Mutual exchange is essential in a globalised world where countries are no longer isolated islands but part of a closely interconnected community. The global financial crisis has highlighted how close these connections are and how quickly a problem in one corner of the world can spread around the globe.
This truth applies all the more to countries sharing a common currency such as the member states of the euro area. Back in 1999, 11 European countries adopted the euro as their common currency. Today, the single currency is shared by 19 countries and more than 300 million people, which in my eyes makes it a success story.
That being said, it has not always been plain sailing. In the wake of the global financial crisis of 2008, the euro area slid into a financial crisis of its own. This was compounded in 2010 when Greece entered into a sovereign debt crisis, triggering a sudden loss of confidence in other member states which eventually brought the euro area to the brink of collapse. Extensive rescue packages by the governments along with non-standard measures taken by the ECB helped to calm the markets and prevented the crisis from escalating.
To some commentators, the situation in the last weeks was not much different. Greece has again captured the headlines. With the decision by the Eurogroup to prolong the existing rescue package for Greece for four months some kind of temporary calm was bought.
Unrelated to Greece, the ECB gave the green light to non-standard measures as a means of addressing the risks associated with too prolonged a period of low inflation.
To obtain a clearer picture, let us take a tour of the euro area to see where we stand at present and where we are headed in the future. Unsurprisingly, I will begin by focusing on the growth prospects of the German economy, not only because this is my home country but also because it is the largest economy in the euro area.
The German economy – in good shape but challenges ahead
At the beginning of 2015, the German economy remains in good shape. This is due to a number of factors. First, enterprises have brought their costs under control, their debt level is not unreasonably high, and they have an attractive range of products to offer on global markets. Correspondingly, exports have been rising quite strongly. Second, the German economy is being supported by domestic consumption, and – at least in the last quarter – by investment. In addition, unemployment is low, households are not burdened by excessive debt and real wages are rising on account of low inflation.
The German economy grew by 1.6% in real terms in 2014. However, the relative strength of the German economy at present should not obscure the fact that major challenges lie ahead and that this favourable position is not assured in the long run. In particular, unfavourable demographic trends will have an impact on future growth. The Bundesbank estimates that potential output is currently growing at a rate of 1% per year and will continue to do so until the end of the decade. Compared to the 1990s and 2000s this is a truly underwhelming figure.
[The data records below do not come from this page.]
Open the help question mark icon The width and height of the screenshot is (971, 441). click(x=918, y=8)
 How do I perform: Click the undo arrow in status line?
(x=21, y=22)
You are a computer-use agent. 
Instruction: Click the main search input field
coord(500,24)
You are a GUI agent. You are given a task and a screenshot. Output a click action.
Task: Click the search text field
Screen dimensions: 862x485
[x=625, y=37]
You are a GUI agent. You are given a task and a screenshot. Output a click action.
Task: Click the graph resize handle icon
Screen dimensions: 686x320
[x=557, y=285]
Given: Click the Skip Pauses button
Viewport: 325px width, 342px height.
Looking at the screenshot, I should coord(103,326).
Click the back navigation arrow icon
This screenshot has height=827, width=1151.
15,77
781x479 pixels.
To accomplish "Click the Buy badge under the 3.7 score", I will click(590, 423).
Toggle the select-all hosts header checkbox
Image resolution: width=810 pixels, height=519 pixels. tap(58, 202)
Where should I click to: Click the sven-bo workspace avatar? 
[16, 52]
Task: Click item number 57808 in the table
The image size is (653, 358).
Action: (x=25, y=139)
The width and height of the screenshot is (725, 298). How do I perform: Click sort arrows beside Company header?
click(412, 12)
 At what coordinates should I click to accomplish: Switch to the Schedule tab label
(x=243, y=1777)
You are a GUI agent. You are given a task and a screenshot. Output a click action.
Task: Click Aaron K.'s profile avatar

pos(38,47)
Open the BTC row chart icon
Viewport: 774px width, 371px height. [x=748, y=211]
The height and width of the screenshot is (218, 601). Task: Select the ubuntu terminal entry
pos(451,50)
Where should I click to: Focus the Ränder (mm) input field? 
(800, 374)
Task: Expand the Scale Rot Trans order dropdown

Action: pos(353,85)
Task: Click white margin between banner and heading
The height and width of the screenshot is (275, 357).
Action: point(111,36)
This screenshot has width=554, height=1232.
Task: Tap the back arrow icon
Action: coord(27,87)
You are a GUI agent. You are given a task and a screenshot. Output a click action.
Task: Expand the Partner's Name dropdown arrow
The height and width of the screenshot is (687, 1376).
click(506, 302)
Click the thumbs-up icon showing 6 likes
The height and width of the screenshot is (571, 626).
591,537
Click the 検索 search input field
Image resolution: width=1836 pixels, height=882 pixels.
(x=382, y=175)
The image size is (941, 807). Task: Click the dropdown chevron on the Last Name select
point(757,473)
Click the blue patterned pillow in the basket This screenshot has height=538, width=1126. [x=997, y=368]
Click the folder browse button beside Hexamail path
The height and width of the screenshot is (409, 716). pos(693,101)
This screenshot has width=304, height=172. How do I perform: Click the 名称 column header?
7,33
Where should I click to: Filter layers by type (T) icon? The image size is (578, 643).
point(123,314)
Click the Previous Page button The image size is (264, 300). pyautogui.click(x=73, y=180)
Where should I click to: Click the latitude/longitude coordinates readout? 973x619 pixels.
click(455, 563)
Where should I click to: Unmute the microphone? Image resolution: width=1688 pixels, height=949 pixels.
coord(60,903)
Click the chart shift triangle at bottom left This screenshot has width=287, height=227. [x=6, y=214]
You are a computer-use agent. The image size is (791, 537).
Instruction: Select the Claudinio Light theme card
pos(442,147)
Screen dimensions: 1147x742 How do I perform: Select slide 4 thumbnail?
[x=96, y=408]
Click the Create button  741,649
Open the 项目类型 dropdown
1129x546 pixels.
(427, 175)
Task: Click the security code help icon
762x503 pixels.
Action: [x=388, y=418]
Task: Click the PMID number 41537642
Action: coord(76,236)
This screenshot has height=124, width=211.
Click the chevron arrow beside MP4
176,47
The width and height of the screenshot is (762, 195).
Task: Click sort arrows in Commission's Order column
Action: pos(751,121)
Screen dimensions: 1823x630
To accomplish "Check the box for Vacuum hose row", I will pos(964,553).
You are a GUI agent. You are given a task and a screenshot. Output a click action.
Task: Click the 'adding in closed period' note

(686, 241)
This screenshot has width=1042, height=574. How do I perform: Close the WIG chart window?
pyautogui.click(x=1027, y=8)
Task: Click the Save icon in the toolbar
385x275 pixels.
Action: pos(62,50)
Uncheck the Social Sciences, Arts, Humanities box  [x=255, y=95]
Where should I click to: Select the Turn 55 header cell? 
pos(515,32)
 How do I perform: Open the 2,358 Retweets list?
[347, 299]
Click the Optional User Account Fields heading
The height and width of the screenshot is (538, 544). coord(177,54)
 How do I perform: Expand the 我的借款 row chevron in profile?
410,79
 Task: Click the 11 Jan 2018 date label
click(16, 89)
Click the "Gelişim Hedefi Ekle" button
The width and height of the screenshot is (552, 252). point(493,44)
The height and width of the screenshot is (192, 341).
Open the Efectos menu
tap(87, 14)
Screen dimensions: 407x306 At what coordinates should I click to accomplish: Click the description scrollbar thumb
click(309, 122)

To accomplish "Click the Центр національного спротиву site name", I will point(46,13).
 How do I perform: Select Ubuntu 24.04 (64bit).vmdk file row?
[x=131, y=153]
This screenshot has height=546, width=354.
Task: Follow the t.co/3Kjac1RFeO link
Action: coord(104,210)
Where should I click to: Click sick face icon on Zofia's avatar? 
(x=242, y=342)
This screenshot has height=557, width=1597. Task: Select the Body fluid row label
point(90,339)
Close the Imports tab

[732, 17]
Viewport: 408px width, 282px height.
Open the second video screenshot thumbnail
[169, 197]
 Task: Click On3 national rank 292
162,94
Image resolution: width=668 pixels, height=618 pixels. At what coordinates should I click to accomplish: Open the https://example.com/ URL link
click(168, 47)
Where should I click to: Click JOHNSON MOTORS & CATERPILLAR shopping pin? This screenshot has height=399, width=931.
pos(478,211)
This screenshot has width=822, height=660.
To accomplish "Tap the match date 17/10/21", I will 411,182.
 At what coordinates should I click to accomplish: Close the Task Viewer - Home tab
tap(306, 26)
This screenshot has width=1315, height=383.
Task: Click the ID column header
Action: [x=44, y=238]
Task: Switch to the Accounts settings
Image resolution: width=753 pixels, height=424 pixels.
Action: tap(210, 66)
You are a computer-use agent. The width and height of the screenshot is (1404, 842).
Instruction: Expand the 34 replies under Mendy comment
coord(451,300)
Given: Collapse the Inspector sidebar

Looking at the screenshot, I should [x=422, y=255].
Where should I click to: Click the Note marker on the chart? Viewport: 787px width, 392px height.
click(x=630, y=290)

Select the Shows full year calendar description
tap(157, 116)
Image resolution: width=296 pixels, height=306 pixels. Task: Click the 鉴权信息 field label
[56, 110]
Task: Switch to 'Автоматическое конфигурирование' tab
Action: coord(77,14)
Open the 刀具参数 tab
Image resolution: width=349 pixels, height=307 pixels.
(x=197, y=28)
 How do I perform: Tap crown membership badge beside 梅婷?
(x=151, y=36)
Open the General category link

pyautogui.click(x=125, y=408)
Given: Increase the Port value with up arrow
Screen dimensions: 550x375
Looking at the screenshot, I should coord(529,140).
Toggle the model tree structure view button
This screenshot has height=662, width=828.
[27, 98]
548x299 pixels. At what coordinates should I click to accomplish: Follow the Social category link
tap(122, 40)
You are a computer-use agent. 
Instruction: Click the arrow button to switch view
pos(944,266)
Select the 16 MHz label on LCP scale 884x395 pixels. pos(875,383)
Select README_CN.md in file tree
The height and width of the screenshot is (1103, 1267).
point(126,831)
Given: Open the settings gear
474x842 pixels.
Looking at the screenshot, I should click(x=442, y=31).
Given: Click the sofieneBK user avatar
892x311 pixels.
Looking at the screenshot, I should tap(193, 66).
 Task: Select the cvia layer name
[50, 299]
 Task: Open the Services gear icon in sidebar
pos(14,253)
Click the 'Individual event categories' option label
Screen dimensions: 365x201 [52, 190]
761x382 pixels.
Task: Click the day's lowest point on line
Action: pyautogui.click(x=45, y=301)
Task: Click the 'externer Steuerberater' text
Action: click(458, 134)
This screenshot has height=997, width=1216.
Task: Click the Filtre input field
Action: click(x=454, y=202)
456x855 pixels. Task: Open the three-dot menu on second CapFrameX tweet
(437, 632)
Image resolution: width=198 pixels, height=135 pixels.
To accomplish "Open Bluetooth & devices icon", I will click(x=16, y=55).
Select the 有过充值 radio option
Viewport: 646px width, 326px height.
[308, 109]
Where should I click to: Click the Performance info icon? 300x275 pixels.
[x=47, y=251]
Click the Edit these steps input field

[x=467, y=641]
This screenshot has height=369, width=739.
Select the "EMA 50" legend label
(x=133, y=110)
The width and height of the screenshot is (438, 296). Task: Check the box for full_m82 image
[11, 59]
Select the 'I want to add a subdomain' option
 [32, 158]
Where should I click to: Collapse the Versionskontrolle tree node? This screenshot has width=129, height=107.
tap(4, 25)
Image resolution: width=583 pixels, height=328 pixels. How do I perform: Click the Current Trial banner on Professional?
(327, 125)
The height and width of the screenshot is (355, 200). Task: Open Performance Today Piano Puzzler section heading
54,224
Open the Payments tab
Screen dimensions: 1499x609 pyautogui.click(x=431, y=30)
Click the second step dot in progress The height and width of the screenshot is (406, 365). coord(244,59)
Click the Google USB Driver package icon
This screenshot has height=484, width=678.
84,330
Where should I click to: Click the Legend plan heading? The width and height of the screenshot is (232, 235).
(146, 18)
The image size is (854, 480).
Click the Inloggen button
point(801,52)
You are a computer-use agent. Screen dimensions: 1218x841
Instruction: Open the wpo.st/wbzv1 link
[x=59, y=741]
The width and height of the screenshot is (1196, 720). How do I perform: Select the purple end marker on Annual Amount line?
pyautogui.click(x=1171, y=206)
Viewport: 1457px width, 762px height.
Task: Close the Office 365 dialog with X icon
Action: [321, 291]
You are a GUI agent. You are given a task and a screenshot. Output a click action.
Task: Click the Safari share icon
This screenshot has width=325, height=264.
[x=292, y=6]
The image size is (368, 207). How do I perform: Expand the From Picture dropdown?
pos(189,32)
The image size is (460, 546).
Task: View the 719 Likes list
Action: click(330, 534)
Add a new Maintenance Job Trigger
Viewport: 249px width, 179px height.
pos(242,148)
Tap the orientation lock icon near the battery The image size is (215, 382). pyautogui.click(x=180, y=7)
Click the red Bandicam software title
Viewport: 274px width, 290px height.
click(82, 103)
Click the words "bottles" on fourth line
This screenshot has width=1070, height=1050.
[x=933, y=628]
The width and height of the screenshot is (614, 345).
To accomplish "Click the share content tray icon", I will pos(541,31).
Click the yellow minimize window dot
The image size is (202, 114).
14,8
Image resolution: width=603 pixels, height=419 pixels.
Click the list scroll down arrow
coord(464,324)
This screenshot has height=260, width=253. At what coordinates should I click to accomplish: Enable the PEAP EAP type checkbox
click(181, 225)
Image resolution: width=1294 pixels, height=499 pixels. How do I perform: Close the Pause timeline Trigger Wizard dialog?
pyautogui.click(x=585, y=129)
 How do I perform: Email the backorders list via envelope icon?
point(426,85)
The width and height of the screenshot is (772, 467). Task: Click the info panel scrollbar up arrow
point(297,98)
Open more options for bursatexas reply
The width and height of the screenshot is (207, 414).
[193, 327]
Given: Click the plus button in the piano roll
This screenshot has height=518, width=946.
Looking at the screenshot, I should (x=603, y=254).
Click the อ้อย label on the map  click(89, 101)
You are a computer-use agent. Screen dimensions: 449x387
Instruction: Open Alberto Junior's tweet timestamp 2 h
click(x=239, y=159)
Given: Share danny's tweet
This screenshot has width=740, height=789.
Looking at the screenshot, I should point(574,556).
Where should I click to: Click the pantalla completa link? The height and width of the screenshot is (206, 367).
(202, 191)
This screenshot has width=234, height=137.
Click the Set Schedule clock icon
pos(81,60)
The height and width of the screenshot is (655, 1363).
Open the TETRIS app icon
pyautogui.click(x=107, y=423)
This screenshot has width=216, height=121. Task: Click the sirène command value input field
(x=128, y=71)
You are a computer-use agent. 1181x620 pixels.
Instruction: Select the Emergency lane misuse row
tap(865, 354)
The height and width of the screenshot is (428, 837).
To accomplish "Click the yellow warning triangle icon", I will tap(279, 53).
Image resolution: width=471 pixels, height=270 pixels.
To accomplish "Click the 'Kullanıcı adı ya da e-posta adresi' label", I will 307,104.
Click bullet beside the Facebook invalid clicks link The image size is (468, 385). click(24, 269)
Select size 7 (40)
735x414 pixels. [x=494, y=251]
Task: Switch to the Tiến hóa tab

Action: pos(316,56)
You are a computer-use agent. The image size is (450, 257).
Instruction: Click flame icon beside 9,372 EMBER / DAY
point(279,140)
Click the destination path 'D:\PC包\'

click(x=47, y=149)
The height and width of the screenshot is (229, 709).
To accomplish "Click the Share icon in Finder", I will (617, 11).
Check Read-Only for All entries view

Looking ahead to the distant future, Germany will be near the bottom of the league table for growth by international standards. Studies conducted by the OECD show that, by 2060, Germany will have grown at the slowest rate of all 42 countries surveyed, primarily as a result of the demographics-driven decline in the number of hours worked.
With an annual trend growth rate of just over 1% by 2060, the OECD predicts that Germany will grow only half as quickly as the United States. As measured per capita, however, Germany and the US are expected to grow at a similar pace, by 1.5% per year by 2060.
So, what can Germany do to improve its growth prospects in the long run? One frequently voiced proposal these days is that Germany should step up its investment as a lever for increasing its own growth potential as well as that of the euro area as a whole.
Indeed, the total real investment ratio in Germany was markedly lower in the 2000s than in the 1990s. And it was also lower than in the rest of the euro area.
Nevertheless, weaker investment in the last decade was largely the result of the construction boom in the late 1990s which followed German reunification. If construction is excluded from the investment ratio, Germany’s situation is no longer any different from the rest of the euro area.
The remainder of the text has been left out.